THE TREE…my Ancient Friend

Joe Forma Photo

  • Trees, People, Wildlife, Home and Air we Breath
  • Shade, Shelter, Habitat, Leaves and Natural Fertilizer
  • Fond Memories from Days Long Ago, some Thoughts for Days Ahead
  • Let’s ALL Learn More About Trees
These Great Horned Owl chicks are right at home with their mama in their nesting tree. Missouri Department of Conservation photo

By Larry Whiteley

I was on my way to our cabin when I saw it. I am sure I’ve seen it lots of other times. It was just a glimpse as I drove by. Why did it bother me so much then? It was just a bulldozer knocking over a tree. That happens all the time in today’s world. We have to have more convenience stores, banks and shopping centers, don’t we?

People have always cleared fields of trees. They did it to grow crops or raise cattle so they could feed their families. The trees were used for firewood to keep them warm. Now, they push over trees and just burn them to get rid of them. When the shopping centers are completed, people take their families there to feed them or shop.

What really amazes me is to see developers clear the land of trees for a new housing complex and then name the streets after them. Then, people that buy the houses go to the local home improvement store or nursery to spend hundreds of dollars on small trees to plant in their yards that will take years to grow as big as those that were once there.

As I kept driving, I tried to think about what I needed to get done when I got to my cabin surrounded by the woods of the Mark Twain National Forest. I tried to listen to what the guy on the radio was saying. It didn’t do any good. I kept seeing the bulldozer pushing over the tree. Why couldn’t I get it out of my mind? It was just a tree.

Maybe it bothered me so much this time because I’m getting older and wiser. Well, older anyway. My mind took me back to when I was a kid growing up on the farm. I would spend all day wandering around in the woods. The trees hid me from all the Indians that were after me. I dodged their arrows as I ran from tree to tree. My imagination entertained me back then. I didn’t need TV, video games or a smart phone.  Thank God my kids grew up enjoying the woods. Now my grandkids are discovering the wonder of the woods, climbing trees and carving initials.

Other days, I would climb up into the comforting arms of a tree and soak in the wonder of the woods or just daydream. I can still remember the odd shape, a weird knot, the feel of the bark on certain trees. I wonder if some of those trees are still there. I wonder if my initials are still carved in them.

As I got older, I would head to the woods with my dog Bo and my little single shot .22, bought with money I had earned. I still have that gun and the memories of knowing I only had one shot so I couldn’t miss when that squirrel ran out on a limb. We didn’t have a lot of extra money to be buying more .22 shells and that squirrel was supper.

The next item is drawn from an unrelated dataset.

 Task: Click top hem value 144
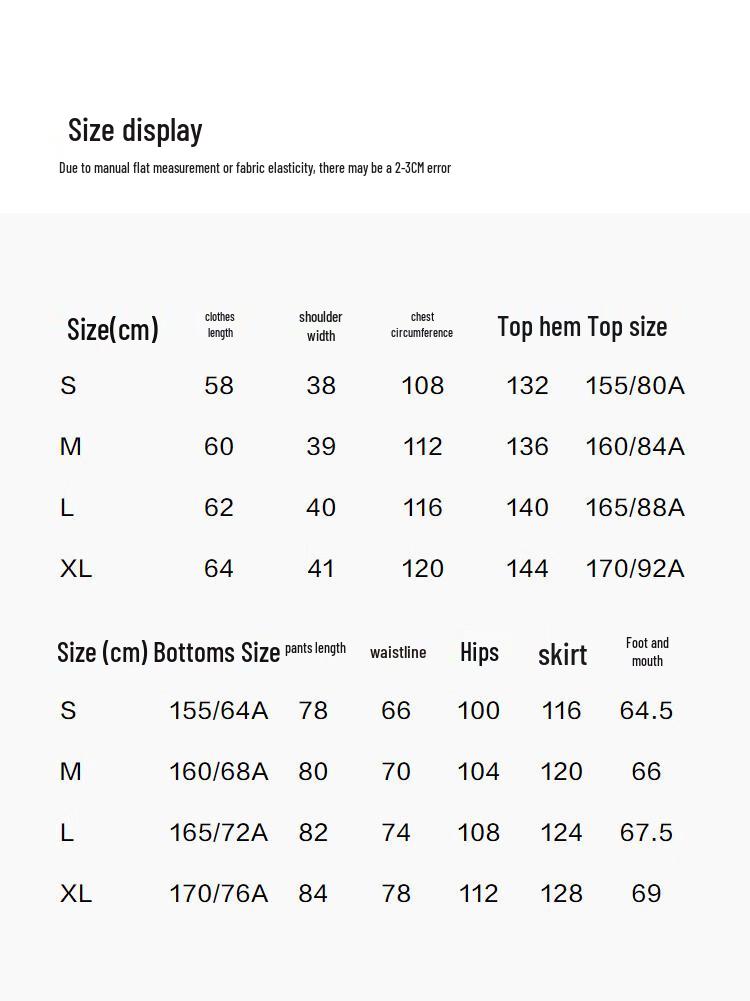[x=527, y=568]
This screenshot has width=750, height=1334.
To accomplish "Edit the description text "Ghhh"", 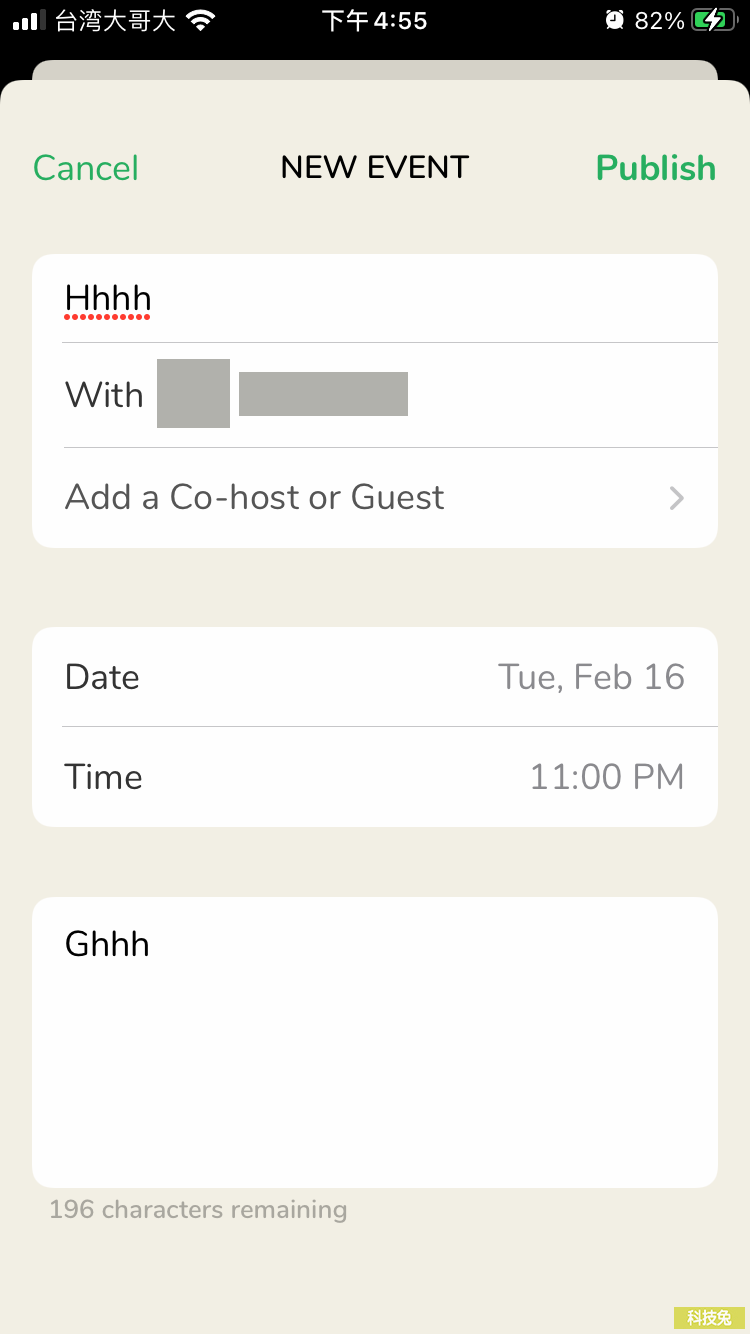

I still enjoy hiking in the woods. I love the kaleidoscope of fall colors. I still climb trees, but now it’s to sit in a treestand waiting for a deer to walk by. My granddaughter poses for pictures on a grapevine swing. My grandson loves to hunt squirrels and deer now too. I smile as I watch them and I remember.

What was it that the guy on the radio just said? “And he created the heavens and the earth.” He created all the trees too didn’t he?

It shouldn’t be bothering me about seeing that tree pushed down. After all, I cut down trees too, don’t I? Their wood keeps our cabin warm during the cold of winter. They are also magically transformed into hiking sticks, candle holders, lamps, coat racks and lots of other things in my workshop.  

I am wise enough to know that if your home is shaded by trees, your air conditioner won’t run as much and you’ll save money on electricity. You might even be able to open your windows and enjoy a fresh breeze. Cleaning the gutter, picking up limbs and raking leaves is a small price to pay.

Even my 10-year old grandson can tell you that the more trees you cut down, the less oxygen you have. Oxygen – you know the stuff that helps you breathe. I read somewhere that a single tree is valued at over $13,000 during its lifetime for the oxygen it provides. Multiply that times the number of trees in your yard, if you have trees in your yard.

Trees are also important to the wildlife that use them. Birds and squirrels build nests, turkeys roost in their tops, deer rub their bark, woodpeckers peck. Wildlife feeds on the nuts, berries and insects they provide.

Fish and other aquatic species also rely on trees for shade along their watery homes. When they die and fall into the water they provide fish habitat and safety from predators.

I pull into my cabin and a song is playing on the radio. As I listen, I’m not upset anymore. The words roll over in my mind as I look around at all the trees. “He grew the tree that he knew would be used to make the old rugged cross.” You see, that was the most important tree of all.